Tuesday, 7 October 2014  Media Alerts

“There was a strong impetus for the RBA to begin increasing interest rates before the end of the year,” said the UNSW Business School’s Professor James Morley, who sits on the Shadow RBA Board.

The Reserve Bank of Australia met today to decide on interest rates, and left the cash rate on hold at 2.5 per cent, where it has been for the past 13 months - one of the longest periods of rates stability since 1990. RBA governor Glenn Stevens ended his decision statement by referring to "a period of stability in interest rates".

James Morley is a Professor of Economics and Associate Dean (Research) at UNSW Business School. He said “the forecast for the Australian economy is mixed. The collapse of the iron ore price and a much weaker outlook for China is certainly drag on the Australian economy.”

Many analysts have been looking for any language in the RBA’s statement that could signal the start of a rate rise next year, in the light of a hot housing sector, and the fall in the dollar.

“The lower Australian dollar and a more robust recovery in the United States could help offset some of the weakness in the export sector,” he said.
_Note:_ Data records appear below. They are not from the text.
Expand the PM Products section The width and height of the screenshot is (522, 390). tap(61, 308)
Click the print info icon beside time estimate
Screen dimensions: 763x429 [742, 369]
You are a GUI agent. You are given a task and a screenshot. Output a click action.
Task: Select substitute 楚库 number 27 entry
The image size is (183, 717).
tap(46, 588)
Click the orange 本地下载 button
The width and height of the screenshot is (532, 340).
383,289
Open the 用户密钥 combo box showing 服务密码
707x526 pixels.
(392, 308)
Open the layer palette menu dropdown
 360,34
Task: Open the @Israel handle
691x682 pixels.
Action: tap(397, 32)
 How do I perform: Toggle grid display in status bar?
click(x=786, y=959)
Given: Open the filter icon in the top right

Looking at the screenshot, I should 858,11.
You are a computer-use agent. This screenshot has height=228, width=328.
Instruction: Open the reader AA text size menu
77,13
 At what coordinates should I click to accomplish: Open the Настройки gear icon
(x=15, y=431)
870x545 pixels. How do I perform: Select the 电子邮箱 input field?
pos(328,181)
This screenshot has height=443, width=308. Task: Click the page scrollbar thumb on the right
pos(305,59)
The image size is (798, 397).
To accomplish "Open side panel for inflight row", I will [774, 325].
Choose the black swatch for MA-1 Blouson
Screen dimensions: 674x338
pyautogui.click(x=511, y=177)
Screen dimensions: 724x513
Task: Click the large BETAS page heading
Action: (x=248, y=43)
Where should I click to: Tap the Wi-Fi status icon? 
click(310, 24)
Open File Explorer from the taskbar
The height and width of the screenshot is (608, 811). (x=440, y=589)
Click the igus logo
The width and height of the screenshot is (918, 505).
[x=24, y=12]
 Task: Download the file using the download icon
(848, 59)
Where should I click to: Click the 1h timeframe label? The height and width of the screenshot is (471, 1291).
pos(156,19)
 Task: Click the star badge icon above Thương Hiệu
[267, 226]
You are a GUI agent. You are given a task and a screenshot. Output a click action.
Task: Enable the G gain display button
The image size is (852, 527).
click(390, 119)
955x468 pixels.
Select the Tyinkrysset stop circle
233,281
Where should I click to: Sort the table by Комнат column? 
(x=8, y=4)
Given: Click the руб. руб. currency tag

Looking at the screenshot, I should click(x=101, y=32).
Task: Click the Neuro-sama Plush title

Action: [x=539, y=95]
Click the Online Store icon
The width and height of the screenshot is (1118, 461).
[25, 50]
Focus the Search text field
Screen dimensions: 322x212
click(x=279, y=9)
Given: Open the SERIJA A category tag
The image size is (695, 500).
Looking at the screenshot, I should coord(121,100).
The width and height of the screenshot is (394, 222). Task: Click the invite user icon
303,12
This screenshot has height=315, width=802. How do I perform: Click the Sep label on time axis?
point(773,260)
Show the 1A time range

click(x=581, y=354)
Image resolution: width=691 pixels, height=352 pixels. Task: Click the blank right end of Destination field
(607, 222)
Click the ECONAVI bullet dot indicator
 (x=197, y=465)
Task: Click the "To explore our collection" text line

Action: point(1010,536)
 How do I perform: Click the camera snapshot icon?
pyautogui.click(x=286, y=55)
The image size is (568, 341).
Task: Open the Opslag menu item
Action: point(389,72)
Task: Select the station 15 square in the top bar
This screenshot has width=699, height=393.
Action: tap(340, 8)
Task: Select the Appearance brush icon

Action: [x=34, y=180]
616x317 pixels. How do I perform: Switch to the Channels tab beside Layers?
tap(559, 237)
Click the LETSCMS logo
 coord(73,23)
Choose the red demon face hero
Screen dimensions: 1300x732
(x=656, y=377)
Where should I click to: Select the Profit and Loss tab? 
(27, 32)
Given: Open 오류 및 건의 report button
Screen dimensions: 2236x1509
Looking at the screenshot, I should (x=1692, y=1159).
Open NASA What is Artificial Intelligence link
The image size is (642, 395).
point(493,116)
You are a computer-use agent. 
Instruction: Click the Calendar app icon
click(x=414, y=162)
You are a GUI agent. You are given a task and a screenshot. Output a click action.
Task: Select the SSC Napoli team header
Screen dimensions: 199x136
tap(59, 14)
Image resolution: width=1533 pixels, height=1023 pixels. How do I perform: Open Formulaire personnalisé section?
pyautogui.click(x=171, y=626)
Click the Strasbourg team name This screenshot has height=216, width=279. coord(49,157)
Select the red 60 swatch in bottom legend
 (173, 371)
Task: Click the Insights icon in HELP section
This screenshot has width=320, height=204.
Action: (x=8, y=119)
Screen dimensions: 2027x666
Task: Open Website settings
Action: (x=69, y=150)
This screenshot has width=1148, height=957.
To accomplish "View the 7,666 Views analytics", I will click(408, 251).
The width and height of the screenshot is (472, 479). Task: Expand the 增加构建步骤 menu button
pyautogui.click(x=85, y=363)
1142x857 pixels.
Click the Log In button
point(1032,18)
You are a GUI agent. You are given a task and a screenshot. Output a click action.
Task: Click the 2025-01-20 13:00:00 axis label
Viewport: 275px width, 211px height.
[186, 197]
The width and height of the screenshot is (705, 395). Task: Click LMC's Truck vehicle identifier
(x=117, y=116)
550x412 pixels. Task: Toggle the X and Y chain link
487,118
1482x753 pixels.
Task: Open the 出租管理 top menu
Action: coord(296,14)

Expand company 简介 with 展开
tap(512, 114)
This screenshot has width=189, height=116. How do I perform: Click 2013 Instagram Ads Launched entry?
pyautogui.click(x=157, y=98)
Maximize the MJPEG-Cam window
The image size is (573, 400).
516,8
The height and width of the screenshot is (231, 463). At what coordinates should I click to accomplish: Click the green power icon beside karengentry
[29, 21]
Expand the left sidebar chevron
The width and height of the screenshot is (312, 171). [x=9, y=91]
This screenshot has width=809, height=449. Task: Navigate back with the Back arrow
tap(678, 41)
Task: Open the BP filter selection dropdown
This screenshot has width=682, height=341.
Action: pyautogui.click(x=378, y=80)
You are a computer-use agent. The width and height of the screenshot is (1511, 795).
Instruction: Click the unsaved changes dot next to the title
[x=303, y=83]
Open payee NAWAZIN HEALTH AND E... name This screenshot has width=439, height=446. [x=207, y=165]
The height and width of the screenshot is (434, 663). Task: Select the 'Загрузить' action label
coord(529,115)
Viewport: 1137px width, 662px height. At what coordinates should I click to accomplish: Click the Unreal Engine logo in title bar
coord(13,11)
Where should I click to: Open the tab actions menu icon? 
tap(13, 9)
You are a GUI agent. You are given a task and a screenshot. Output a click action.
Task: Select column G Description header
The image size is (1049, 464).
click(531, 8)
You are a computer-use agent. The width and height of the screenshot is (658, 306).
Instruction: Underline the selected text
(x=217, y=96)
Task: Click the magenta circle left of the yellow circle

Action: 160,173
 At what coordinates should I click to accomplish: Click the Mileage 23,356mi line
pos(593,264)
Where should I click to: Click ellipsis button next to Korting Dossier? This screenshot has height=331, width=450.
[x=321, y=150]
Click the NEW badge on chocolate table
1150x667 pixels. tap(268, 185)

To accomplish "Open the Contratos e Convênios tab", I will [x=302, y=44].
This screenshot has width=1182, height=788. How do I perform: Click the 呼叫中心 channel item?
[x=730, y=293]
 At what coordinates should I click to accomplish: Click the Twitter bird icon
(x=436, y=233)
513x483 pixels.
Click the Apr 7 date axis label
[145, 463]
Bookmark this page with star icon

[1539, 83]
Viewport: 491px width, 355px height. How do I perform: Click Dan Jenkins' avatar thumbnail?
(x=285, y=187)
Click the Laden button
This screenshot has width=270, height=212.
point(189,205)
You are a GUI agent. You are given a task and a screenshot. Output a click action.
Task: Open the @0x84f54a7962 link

The Australia Dollar has fallen markedly over the past few weeks, losing eight percent of its value against the US dollar. At the weekend it was at 86.4 US cents, its lowest since July 2010, and fell again after the RBA announcement today.
“On the domestically front, it does appear that negative short-term real interest rates - comparing rates with inflation - have fuelled excessive growth in residential and commercial real estate prices. Inflation is also running at the top end of the RBA’s target range. Therefore I would urge the Reserve Bank to begin a tightening cycle soon, especially since the large increase in the unemployment rate in July has been reversed - from 6.4% to 6.1%.”

On Thursday there will be fresh unemployment data from the ABS.

“The main risk to the domestic outlook remains over exactly how contractionary an implemented budget will turn out to be,” he said. “On balance the RBA should start to increase interest rates before the end of the year, especially if the housing market continues to overheat and in the absence of a more sustained large upward movement in the unemployment rate.”